Even as the job market improved many potential homebuyers have been unable to purchase a home because high rents are preventing them from saving enough for a down payment.  The economists see the new mortgage programs announced by Freddie Mac and Fannie Mae which will allow as little as 3 percent down for purchase or refinancing as well as the roll-back in FHA annual premiums which begins this month to be positive changes, making home buying more feasible, especially as labor markets continue to improve and more Millennials begin to form households.

And Nothaft and Kiefer do expect that labor market to improve and more importantly for wages to do so as well.  Wage growth actually declined by 5 cents per hour in December and the 1.7 percent increase in average hourly earnings over the course of the year barely kept up with inflation.  But both the Conference Board Consumer Confidence Index and the National Federation of Independent Business Index reached respective six and eight year highs in December, indicating that consumers are more optimistic about economic conditions and small businesses expect to increase employee compensation this year. 

 

 

The Outlook calls gas prices the big surprise of the year.  Energy savings, it says, are serving to somewhat offset the lack of wage growth in consumers' pockets.   But falling gas prices, they remind us, could also have a downside for housing markets, some of which, like cities in North and South Dakota and some parts of Texas, had strong growth even during the housing crisis arising almost solely from energy industry activity.

As for that "limited time only" warning, Nothaft and Kiefer see several such opportunities in the domestic housing market.  One, the downward pressure on interest rates, inflation, and gas prices because of weakness elsewhere in the world and a flight to safety in U.S. Treasuries.  Over time, they predict, the global economy should stabilize and many of these trends will reverse themselves.  In addition, domestic economic policy may affect rates.  They expect the relatively low rates we are seeing now to last through the first half of the year and then begin to move higher.

One key consideration is the timing for a change in Federal Reserve Policy on short term interest rates.  When they do start to raise them, and some think it will be this year, they may do so repeatedly.  Freddie Mac is forecasting that the 1-year constant maturity treasury yield will be up nearly one point by year end with most of that increase dating from the first Fed move.

 

 

Still, Freddie Mac doesn't expect to see mortgage rates spike dramatically.  "There is always the potential for large short-term movements in bond markets, like with the Taper Talk of June 2013, but the longer term trend should be for only a gradual increase in rates."  The company's economists believes there is still a lot of room before rising rates do any harm to growth or housing markets.

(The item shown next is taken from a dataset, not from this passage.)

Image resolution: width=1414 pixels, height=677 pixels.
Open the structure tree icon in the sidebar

While right now the effects of the global slowdown on the U.S. appear positive, i.e. lower interest rates and gas prices, if it persists the result could be declining exports and lower growth at home.  The consensus forecast is for growth to pick up in most of the world but for Europe to lag behind. 

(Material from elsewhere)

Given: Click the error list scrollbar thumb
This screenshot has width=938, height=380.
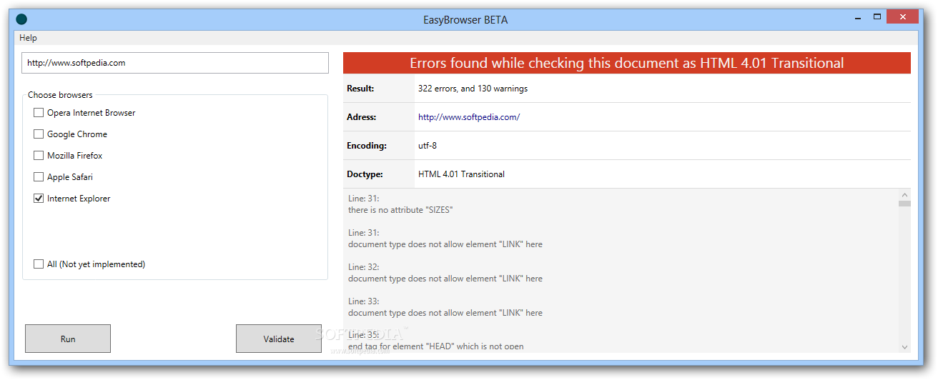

Nothaft and Kiefer conclude that the economy has a great opportunity to expand in 2015 with the delayed increase in interest rates and dropping oil prices helping to spur growth.  "Until rates start to rise later in the year, housing markets should respond positively and we anticipate increases in home sales and continued improvement in construction activity. With rates lower at the beginning of the year, we'll see higher than expected refinance volume, but expect refinance volume to drop quickly as rates rise."